Si la non-violence m’apparaît une solution intéressante, tant pour les hommes que pour les femmes, c’est que loin d’encourager la « passivité », c’est une façon d’envisager le conflit sans « perdre les pédales ». Or les femmes ont besoin d’aborder la confrontation (on nous a toujours dit de l’éviter), comme les hommes doivent cesser de perdre les pédales. Certainement le meilleur exemple de tout ça à l’heure actuelle, ce sont les Camps des femmes pour la paix qui se sont répandus un peu partout en Occident, jusque derrière le rideau de fer, et aussi en Australie (voir LVR janv.-fév. 84). Ce sont littéralement des mouvements de résistance et possiblement le plus bel exemple de désobéissance civile, qui est le fondement même de la non-violence.
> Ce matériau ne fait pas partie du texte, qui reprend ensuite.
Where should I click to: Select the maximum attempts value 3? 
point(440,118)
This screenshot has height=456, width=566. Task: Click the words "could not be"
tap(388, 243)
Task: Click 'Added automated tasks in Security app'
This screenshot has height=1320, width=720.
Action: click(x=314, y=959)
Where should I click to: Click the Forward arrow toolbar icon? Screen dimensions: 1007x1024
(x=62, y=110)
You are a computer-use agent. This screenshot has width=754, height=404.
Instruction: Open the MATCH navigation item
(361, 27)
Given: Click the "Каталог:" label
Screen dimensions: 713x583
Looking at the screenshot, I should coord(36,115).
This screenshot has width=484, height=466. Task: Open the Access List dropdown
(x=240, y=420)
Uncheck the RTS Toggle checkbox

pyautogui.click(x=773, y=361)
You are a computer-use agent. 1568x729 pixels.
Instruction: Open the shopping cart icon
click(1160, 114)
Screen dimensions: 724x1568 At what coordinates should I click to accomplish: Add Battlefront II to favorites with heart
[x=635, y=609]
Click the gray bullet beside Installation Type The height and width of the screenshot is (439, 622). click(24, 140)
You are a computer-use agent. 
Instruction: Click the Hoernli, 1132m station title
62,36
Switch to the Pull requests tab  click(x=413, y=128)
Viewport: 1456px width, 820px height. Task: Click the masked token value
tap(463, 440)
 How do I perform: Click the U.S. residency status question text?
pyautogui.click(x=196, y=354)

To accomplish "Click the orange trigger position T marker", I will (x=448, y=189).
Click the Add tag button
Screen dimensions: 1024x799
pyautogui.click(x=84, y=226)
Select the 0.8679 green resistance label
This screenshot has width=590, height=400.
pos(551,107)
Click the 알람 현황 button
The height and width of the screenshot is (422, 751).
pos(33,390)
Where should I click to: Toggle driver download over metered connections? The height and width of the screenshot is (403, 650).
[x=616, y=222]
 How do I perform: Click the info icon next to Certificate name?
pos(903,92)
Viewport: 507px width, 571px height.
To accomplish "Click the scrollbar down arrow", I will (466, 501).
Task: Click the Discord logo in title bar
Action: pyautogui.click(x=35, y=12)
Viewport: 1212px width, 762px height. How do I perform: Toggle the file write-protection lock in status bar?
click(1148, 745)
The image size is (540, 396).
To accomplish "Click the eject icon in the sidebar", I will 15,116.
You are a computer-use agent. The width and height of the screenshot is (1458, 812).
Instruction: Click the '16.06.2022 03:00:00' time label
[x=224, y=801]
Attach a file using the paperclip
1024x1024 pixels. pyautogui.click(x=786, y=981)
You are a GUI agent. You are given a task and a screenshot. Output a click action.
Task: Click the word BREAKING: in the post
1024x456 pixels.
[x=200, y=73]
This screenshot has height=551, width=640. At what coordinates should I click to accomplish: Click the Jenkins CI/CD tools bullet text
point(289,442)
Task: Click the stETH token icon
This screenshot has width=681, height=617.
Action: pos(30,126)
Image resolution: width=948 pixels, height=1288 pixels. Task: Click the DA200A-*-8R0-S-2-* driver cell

Ces femmes qui sont campées à proximité des installations militaires, jour et nuit, pendant des mois et même des années, avec très peu de moyens techniques ou financiers, mais avec énormément d’imagination et de persévérance, ne disent pas seulement NON aux armes, elles inventent une riposte à l’impasse politique dans laquelle on se retrouve continuellement coincée.

La non-violence est don (sic) particulièrement importante parce qu’elle nous force à préciser ce qu’on veut dire quand on parle d’un « monde meilleur », à inventer des alternatives. Et, finalement, elle donne de l’espoir car la non-violence suppose que, tout comme les femmes ont trouvé les moyens de changer, d’évoluer, tout ce à quoi nous nous opposons finira par changer aussi.

§

Francine Pelletier, journaliste – Cofondatrice de la revue féministe La vie en rose.

Source : PELLETIER, Francine, « Le désarmement : la question de l’heure? », Dossier du Congrès – 1984 – Paix et Justice, Montréal, 1984, p. 30-34.


  1. Il y a des exemples plus anciens encore (jusque dans la préhistoire, voir La Vie en Rose, sept.-oct. 82) de l'implication des femmes pour la paix mais je m'en tiens à des exemples qui sont dans la lignée du pacifisme comme nous le connaissons aujourd'hui.